### Description of the task:
Copy out each line of the data that holds the string "computer".

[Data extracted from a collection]

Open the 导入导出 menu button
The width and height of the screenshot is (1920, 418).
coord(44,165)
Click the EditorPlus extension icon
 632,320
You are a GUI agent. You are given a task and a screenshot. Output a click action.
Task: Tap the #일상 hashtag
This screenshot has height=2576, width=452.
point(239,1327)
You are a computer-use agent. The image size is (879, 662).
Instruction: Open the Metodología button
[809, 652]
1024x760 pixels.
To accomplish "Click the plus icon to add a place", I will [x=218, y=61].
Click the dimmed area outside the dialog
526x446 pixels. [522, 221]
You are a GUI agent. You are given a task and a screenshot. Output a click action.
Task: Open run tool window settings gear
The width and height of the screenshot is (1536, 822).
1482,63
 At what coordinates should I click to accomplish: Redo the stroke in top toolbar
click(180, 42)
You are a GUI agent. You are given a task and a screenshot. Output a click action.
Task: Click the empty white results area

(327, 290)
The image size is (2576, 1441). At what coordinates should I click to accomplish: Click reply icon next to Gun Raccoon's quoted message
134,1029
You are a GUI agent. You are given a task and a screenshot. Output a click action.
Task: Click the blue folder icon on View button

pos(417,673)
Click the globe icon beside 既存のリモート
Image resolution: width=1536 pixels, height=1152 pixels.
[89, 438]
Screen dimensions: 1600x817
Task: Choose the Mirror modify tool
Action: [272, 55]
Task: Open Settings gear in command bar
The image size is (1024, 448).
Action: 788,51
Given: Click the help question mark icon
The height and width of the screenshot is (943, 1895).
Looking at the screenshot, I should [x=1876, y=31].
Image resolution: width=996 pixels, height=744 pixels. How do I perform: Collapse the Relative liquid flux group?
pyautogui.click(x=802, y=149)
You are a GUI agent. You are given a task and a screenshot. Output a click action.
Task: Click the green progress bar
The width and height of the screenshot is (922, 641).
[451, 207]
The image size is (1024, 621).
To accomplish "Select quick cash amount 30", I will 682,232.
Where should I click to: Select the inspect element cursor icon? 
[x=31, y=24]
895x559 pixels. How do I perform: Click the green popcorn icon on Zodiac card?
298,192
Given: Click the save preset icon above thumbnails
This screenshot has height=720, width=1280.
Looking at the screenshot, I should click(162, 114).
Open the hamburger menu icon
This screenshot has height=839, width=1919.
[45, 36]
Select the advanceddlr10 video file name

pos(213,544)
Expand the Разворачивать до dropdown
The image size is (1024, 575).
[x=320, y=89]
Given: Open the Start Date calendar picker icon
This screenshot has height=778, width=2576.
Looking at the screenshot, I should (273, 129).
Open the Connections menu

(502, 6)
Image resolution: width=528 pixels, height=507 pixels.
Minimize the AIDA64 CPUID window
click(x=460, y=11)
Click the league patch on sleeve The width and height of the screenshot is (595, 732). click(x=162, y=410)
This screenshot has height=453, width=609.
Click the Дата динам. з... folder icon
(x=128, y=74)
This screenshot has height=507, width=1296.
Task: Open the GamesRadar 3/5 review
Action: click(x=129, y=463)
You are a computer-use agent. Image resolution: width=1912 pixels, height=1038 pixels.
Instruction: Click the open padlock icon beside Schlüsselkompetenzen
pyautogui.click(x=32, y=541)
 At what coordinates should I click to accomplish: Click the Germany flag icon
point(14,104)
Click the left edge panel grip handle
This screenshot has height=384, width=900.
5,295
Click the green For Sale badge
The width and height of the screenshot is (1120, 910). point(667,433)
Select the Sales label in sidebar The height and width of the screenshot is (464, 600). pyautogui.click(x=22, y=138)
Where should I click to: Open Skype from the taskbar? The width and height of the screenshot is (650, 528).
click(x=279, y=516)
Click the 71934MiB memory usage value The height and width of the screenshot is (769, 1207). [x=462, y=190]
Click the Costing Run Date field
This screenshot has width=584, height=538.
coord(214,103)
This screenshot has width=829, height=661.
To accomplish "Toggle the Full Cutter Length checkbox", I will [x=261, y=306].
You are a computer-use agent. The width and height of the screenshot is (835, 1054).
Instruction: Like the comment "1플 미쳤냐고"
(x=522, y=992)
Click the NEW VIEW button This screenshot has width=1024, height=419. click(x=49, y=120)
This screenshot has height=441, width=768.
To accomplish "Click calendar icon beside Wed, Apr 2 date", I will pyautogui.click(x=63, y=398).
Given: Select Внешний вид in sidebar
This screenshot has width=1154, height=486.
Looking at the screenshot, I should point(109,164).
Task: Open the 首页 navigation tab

### Finished task:
You are a computer-use agent. The image size is (879, 662).
You are a computer-use agent. Image resolution: width=1912 pixels, height=1038 pixels.
You are a computer-use agent. The width and height of the screenshot is (835, 1054).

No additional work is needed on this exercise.